EUSTIS – A spokesman from TransCanada has confirmed that there was a fire in one of the turbines in the Kibby Wind Project Jan. 16.
Grady Simmons, a Communication and Media Relations manager for the company, stated that the late evening fire was detected by smoke alarms in the turbine. The alarm was sent to a control center and the turbine was shut down.
The next morning, a TransCanada employee came to report on the damage. There was reportedly a lot of damage to the turbine rendering it useless.
The fire burned itself out and there was no damage outside of the turbine. When asked why the Eustis Fire Department wasn’t called, Simmons stated that “the fire was self-contained; if it were a larger or more serious fire, the authorities would have been notified.”
Simmons stated that there is no reason to be worried about summer fires.
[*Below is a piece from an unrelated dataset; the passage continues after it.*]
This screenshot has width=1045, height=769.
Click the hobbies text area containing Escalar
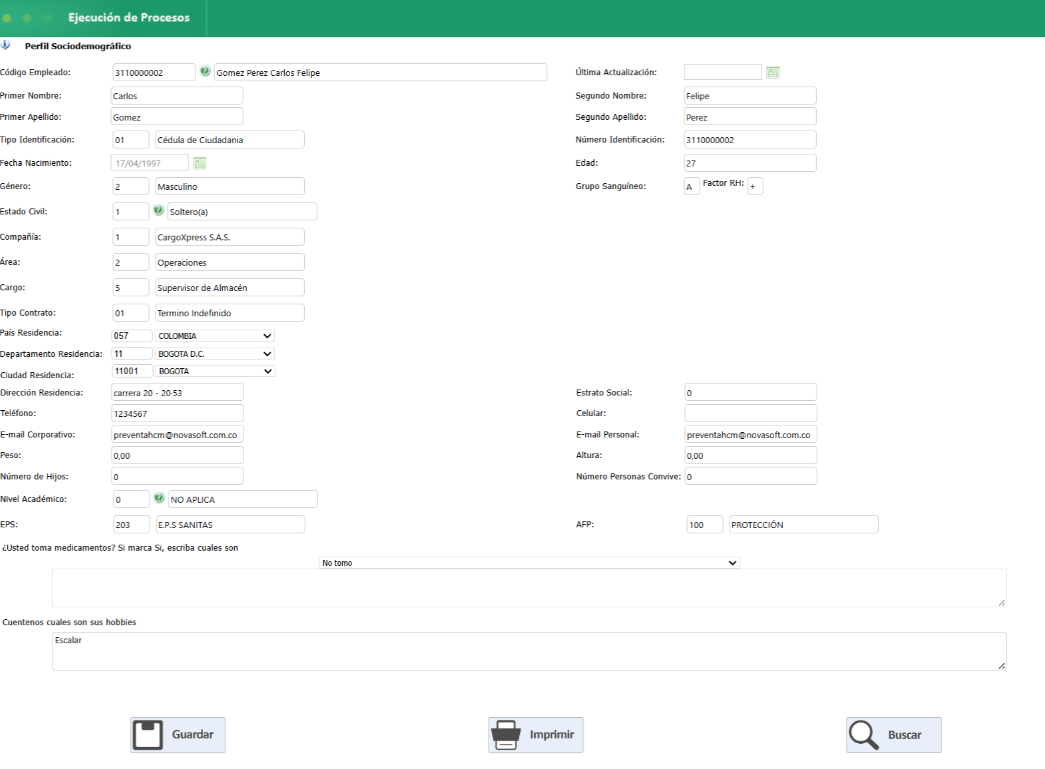[x=529, y=651]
The turbines are made to be self-contained and if a “piece of the turbine were to fall to the ground while on fire, each turbine is on a gravel pad to ensure safety.”
Samantha Warren, Director of Media Relations for the Maine Department of Environmental Services, stated that TransCanada had no obligation to report the fire under current regulations. However, the fire was reported on the day it happened via the DEP’s Oil and Hazardous Spill line because there was concern that oil or coolant from the turbine may have spilled onto the ground. Warren stated that this is the first reported fire involving a wind turbine in Maine. “The department is looking into developing appropriate environmental protection regulations regarding turbine fires,” she said.
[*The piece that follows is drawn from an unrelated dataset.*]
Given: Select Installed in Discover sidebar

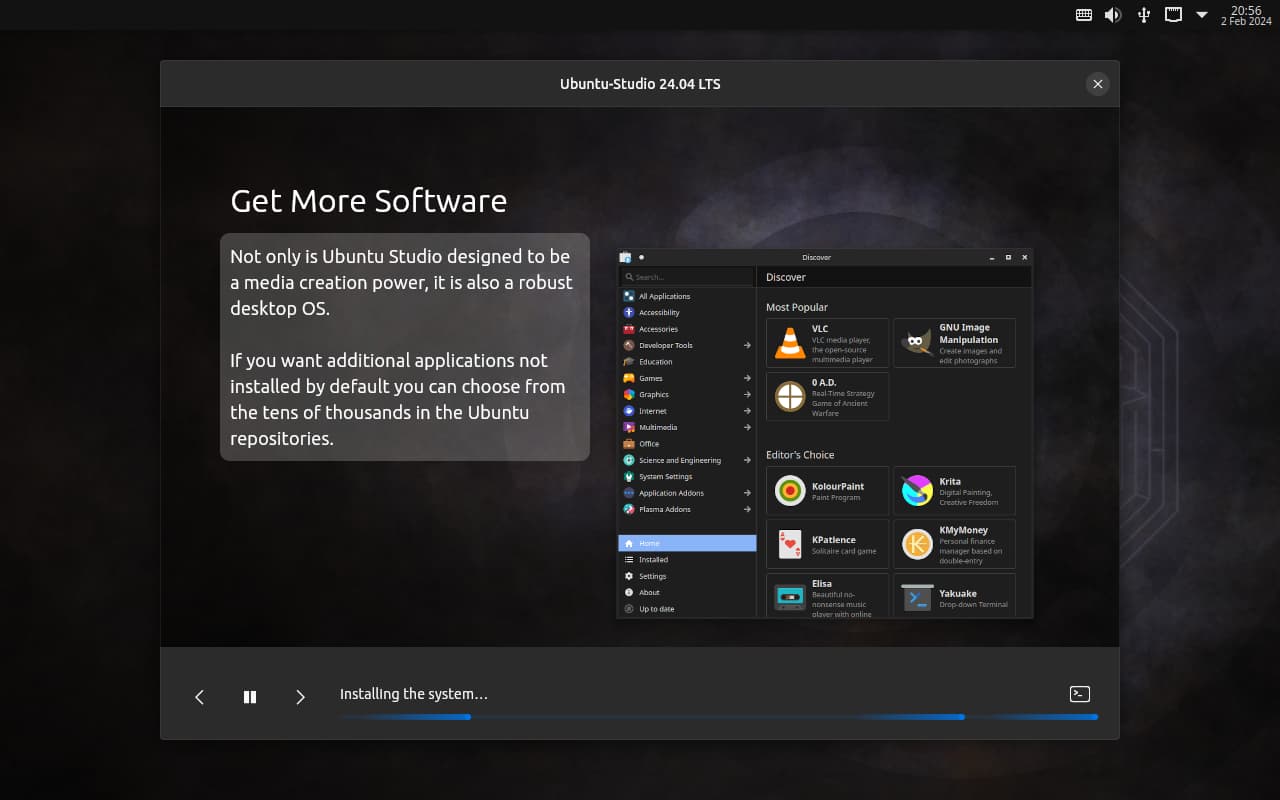Looking at the screenshot, I should click(x=653, y=560).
According to Warren, Bill Hamilton, the Maine Forest Service Forest Ranger Chief, stated that a fly-over was conducted April 16 to determine if the fire had projected any pieces into the nearby woods. If pieces had, it would help Forest Services understand patterns in case this sort of incident happens in the summer when the forest is more vulnerable to wildfires.
Simmons stated that even with the burnt turbine down, they were running at full capacity. “Not every turbine is operational at any given time, but we are still generating 132 megawatts of energy,” stated Simmons, “Turbines are turned off when the wind is too low for them to run efficiently or too high for them to run safely.” About 33 percent of the 43 remaining turbines run at a time. The others are shut down for maintenance or other reasons.
TransCanada is the lone owner of the Kibby Wind Project. They are operational partners with Vestas Wind Systems. TransCanada has a five-year operational contract with Vestas. That contract is up in 2014 and negotiations to renew it are underway. “TransCanada plans on owning the Kibby wind project well into the future,” Simmons stated.
Kibby is the only wind project in the United States run by TransCanada. Statewide there are currently 12 operational wind projects in Maine and three going through the permitting process.
The Kibby project was permitted by the Land Use Regulation Committee, which became the Land Use Planning Commission. Oversight of grid scale wind projects, as well as other large projects, was turned over to the DEP during 2012 when LUPC was formed.